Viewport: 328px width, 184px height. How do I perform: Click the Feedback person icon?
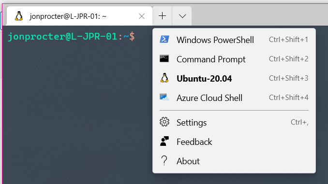[164, 141]
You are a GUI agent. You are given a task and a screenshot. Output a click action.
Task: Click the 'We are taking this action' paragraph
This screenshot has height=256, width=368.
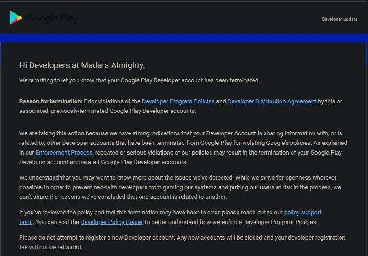(x=180, y=143)
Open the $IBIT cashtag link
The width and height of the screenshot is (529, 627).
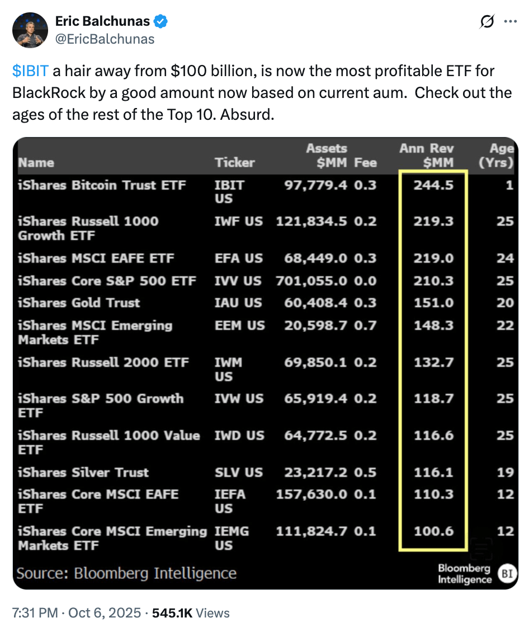31,71
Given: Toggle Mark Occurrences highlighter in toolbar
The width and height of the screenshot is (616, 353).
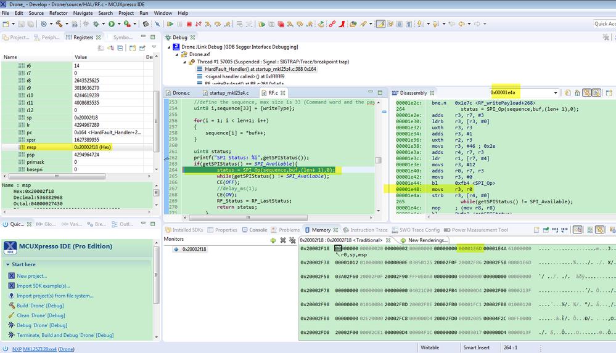Looking at the screenshot, I should pyautogui.click(x=381, y=24).
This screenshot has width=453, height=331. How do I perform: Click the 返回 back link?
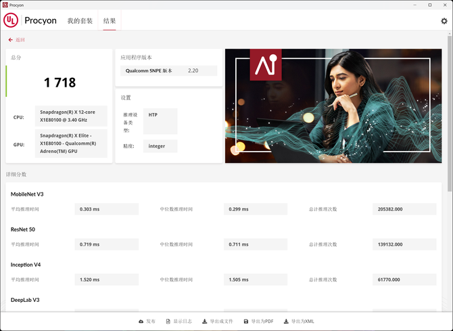tap(20, 40)
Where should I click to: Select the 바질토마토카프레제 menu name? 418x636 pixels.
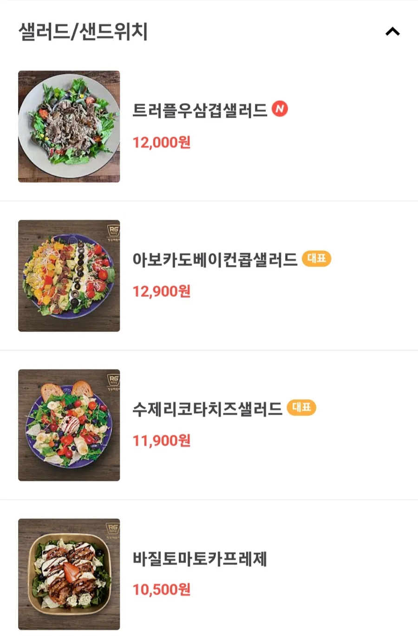click(x=200, y=558)
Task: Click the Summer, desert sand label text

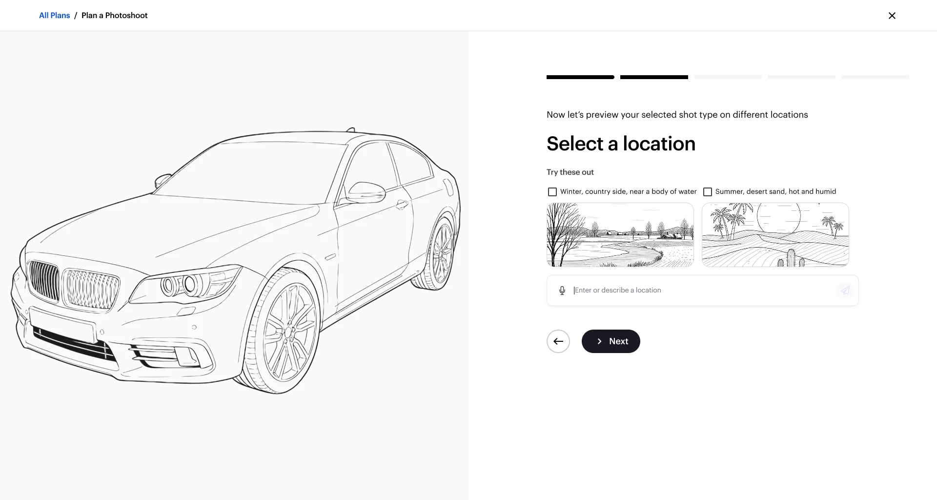Action: (776, 192)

__________________________________________________

## Exercise goal:
The records above are to be copied exactly, without their pictures.

## Answer to the problem:
Viewport: 328px width, 184px height. How do I perform: Click the Feedback person icon?
[164, 141]
You are a GUI agent. You are given a task and a screenshot. Output a click action.
Task: Click the 'We are taking this action' paragraph
This screenshot has height=256, width=368.
(x=180, y=143)
Open the $IBIT cashtag link
The width and height of the screenshot is (529, 627).
31,71
Given: Toggle Mark Occurrences highlighter in toolbar
The width and height of the screenshot is (616, 353).
Looking at the screenshot, I should pyautogui.click(x=381, y=24).
This screenshot has width=453, height=331. How do I perform: Click the 返回 back link?
tap(20, 40)
Where should I click to: Select the 바질토마토카프레제 menu name? 418x636 pixels.
click(x=200, y=558)
Task: Click the Summer, desert sand label text

Action: (776, 192)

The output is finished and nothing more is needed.